As the crypto community was monitoring hacked FTX funds, FTX urged exchanges to cooperate by halting funds and returning them to “the bankruptcy estate.”
Nov. 21 — Monday: Pls-help
Etherscan data showed that the attacker moved a total of 180,000 Ether ($199.3 million) on Nov. 21 across 12 wallets. Each newly created wallet received 15,000 ETH.
By subdividing the total amount into smaller amounts, a process known as “peel chaining,” it not only confuses investigators but suggests the attacker could use a mixing service at some point.
Meanwhile, one user registered as ftx-rekt200k-pls-help.eth, sent an encoded message via ether to the hacker, claiming to have lost money from the FTX collapse and asking for a reimbursement. They even sent 20 transactions of 0.000001 ETH to the hacker’s address.
Nov. 22 — Tuesday: SBF apologizes again, court hears from bankruptcy lawyers
A letter that Bankman-Fried shared with FTX employees was made public on Nov. 22. His opening line states that he feels “deeply sorry about what happened.” Finance journalist Liz Hoffman tweeted screenshots of the letter.
Along with the apologies and a list of collateral and liabilities under the FTX, Bankman-Fried said that “maybe there still is a chance to save the company.”

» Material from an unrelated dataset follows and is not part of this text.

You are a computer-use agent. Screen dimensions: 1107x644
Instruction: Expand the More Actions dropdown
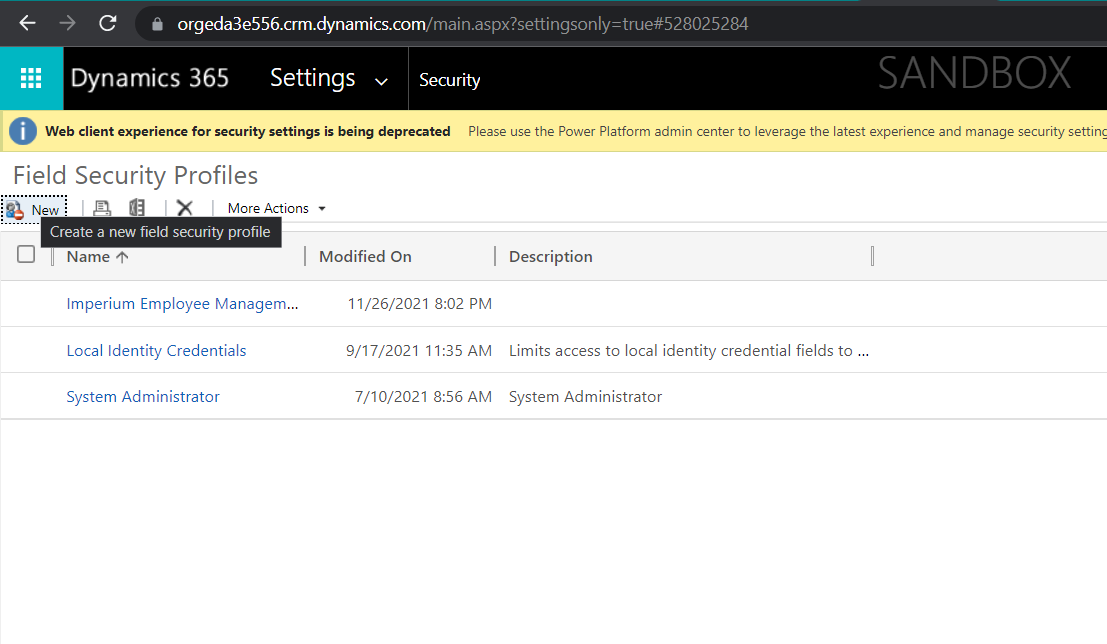(276, 208)
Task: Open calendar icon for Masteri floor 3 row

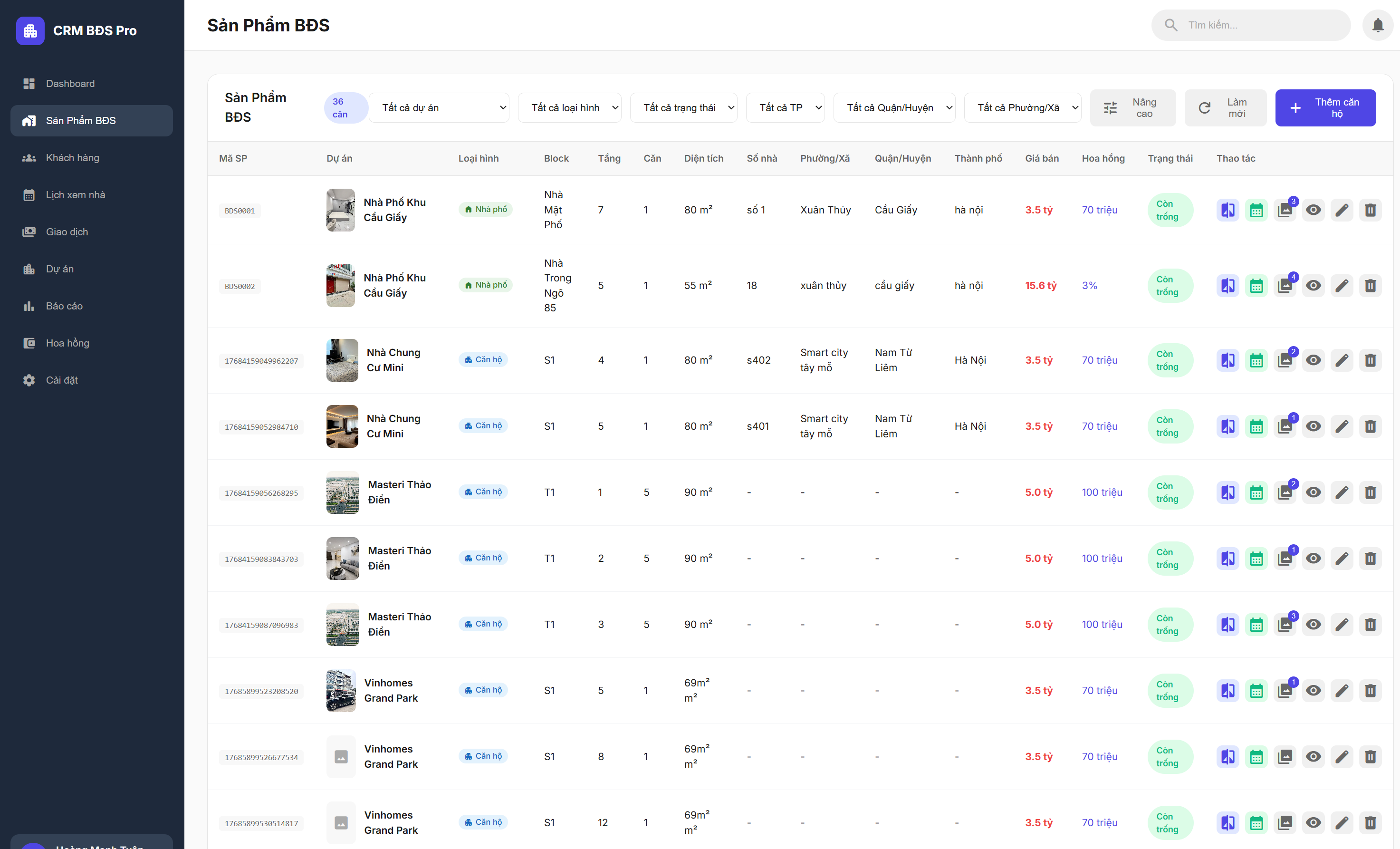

He did not, however, address allegations that FTX diverted customer and corporate funds to Alameda Research or that he and other executives took personal loans.
“None of this changes the fact that this all sucks for you guys,” added Bankman-Fried.
In the first bankruptcy hearing for FTX and its affiliated entities, lawyers told the court that a “substantial amount of assets” held by FTX cannot be accounted for. FTX now has a cash balance of $1.24 billion in total, they said.